[Saved data entries]
= = = = =

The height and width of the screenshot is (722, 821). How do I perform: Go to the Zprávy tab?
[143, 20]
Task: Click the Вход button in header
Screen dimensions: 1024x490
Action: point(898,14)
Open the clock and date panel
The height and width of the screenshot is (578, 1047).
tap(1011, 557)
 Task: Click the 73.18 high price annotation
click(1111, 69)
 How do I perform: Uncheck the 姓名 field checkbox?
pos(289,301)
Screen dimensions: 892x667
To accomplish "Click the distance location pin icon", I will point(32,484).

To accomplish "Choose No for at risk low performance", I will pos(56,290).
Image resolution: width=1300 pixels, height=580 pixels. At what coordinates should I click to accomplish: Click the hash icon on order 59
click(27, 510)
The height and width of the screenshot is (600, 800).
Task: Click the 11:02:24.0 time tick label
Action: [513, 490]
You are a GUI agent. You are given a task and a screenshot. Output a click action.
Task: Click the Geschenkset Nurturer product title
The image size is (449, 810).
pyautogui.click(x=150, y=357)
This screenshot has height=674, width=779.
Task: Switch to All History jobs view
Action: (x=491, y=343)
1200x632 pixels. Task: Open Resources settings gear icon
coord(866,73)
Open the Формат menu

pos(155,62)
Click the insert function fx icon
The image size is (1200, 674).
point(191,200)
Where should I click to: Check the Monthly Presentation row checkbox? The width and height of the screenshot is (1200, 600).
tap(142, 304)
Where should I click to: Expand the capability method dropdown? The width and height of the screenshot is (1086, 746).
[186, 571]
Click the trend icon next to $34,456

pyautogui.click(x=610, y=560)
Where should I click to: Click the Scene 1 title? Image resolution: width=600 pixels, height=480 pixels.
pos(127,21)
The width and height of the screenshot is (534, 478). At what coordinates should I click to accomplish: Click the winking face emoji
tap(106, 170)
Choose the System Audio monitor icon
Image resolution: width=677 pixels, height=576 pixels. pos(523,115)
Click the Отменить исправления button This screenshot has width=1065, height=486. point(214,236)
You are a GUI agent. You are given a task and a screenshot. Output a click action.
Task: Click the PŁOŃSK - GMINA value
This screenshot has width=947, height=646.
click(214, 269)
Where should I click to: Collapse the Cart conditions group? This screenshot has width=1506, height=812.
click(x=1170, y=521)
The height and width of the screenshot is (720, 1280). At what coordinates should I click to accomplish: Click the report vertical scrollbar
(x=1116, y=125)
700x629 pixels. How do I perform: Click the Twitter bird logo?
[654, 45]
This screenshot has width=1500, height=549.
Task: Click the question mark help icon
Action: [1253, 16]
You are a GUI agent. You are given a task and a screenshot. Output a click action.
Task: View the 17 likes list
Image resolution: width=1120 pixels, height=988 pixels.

= = = = =

# ASSIGNMENT
Once you find the line with "The image size is (449, 810)." in the entries above, output it and each line after it up to and including the line with "Click the insert function fx icon", and nothing else.

# THE ANSWER
The image size is (449, 810).
pyautogui.click(x=150, y=357)
This screenshot has height=674, width=779.
Task: Switch to All History jobs view
Action: (x=491, y=343)
1200x632 pixels. Task: Open Resources settings gear icon
coord(866,73)
Open the Формат menu

pos(155,62)
Click the insert function fx icon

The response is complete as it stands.